Force est de constater qu'Alain Juppé, qui fut pourtant premier ministre d'un gouvernement de droite sous la présidence de Jacques Chirac, était trop « à gauche » pour les militants de LR.

Ses positions modérées sur les musulmans et la laïcité lui ont valu le pseudonyme assassin de « Ali Juppé » sur les réseaux sociaux.

Le fait que M. Juppé ait reçu le soutien de François Bayrou, l'ancien chef d'un petit parti centriste, lui a beaucoup nui dans la mouvance LR, où l'on ne pardonne pas à M. Bayrou d'avoir « fait battre » la droite à la présidentielle de 2012 (M. Bayrou avait obtenu 9,13 % des voix au premier tour d'une élection que François Hollande a remportée par une infime majorité).

Enfin, il est possible qu'Alain Juppé, un homme réservé qui peut être sec et cassant, ait été vu comme un politicien hautain, trop sûr de lui et de sa valeur (qui est réelle), alors que François Fillon, avec ses mines de chien battu, n'irritait personne.

L'âge n'a guère dû jouer dans ce choix, car M. Fillon, à 62 ans, n'a que huit ans de moins que M. Juppé... et l'on ne peut certainement pas voir en lui un homme du renouveau ! Politicien professionnel, il traîne depuis 1981 dans le paysage politique (il a été député, sénateur, ministre dans plusieurs gouvernements). Ses adversaires ne se priveront pas de lui demander pourquoi il n'a réalisé aucun des projets qu'il agite aujourd'hui quand il dirigeait le gouvernement, de 2007 à 2012.

François Fillon impressionnait si peu qu'il y a encore un mois, les sondages ne le créditaient que de la quatrième place parmi les sept candidats à la primaire. Ce profil bas l'a servi, dans la mesure où il a été moins attaqué par ses adversaires que les meneurs présumés (Alain Juppé et Nicolas Sarkozy). Deux autres facteurs ont permis son envol.

Il s'est bien tiré d'affaire aux débats télévisés précédant la primaire, en restant serein alors que ses adversaires s'écharpaient à qui mieux mieux. Et il a bénéficié, en fin de course, du soutien déterminant de l'organisation « Sens commun », créée dans la foulée des grandes manifestations qui ont déferlé sur la France pour protester contre la promulgation du mariage homosexuel.

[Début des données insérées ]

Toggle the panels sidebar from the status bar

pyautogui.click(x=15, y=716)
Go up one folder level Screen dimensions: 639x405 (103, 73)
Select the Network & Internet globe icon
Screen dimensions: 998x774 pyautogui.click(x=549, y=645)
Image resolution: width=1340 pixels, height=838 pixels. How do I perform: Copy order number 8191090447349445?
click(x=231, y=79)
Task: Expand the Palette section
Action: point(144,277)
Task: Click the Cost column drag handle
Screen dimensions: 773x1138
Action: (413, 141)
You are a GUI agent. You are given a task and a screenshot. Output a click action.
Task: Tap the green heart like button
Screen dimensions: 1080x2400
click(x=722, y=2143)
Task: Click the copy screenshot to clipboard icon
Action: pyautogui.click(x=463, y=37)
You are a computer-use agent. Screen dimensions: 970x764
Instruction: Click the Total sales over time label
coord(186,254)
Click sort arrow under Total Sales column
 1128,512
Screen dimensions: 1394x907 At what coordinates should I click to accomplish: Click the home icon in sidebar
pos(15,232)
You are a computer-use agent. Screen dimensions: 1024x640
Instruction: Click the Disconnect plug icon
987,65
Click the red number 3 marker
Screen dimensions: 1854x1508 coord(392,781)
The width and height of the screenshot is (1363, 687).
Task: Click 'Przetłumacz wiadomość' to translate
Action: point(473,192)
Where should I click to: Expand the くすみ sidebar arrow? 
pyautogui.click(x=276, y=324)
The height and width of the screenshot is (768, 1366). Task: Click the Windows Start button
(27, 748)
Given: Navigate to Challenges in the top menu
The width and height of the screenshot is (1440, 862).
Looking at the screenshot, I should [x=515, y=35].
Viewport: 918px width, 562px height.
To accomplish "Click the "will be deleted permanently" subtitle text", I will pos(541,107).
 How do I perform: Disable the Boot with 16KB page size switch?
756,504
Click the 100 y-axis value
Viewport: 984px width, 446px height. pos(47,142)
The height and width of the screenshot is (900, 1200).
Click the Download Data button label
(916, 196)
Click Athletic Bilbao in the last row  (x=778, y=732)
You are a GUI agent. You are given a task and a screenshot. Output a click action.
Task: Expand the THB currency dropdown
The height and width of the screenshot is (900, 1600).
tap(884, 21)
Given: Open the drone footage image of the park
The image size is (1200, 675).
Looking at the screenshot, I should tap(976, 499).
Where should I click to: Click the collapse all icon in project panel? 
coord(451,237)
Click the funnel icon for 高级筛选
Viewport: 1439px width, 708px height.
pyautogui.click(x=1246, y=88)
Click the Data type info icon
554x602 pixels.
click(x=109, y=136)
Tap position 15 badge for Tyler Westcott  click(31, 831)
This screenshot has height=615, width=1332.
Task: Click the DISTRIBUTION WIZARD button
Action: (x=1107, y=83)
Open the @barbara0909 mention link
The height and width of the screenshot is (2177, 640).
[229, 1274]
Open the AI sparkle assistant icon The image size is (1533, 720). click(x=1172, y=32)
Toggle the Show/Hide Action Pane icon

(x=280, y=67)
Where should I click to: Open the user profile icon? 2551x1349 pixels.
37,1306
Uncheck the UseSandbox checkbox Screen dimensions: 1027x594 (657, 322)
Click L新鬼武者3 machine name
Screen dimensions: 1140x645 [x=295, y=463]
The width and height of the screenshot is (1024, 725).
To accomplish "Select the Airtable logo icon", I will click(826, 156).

Ce catholique fervent est « personnellement » contre l'avortement. Il était opposé au mariage gai en 2013 mais aussi, en 1999, à l'union civile (le PACS) qui permettait aux couples de même sexe de bénéficier d'une protection financière et sociale. Il entend interdire non seulement la GPA (grossesse pour autrui) mais aussi la PMA (procréation médicalement assistée) pour les femmes seules ou les couples lesbiens, de même que l'adoption plénière par des parents homosexuels.

Cette semaine, François Fillon sera examiné de plus près que durant la campagne, mais l'ampleur de son avance laisse croire qu'il triomphera au second tour.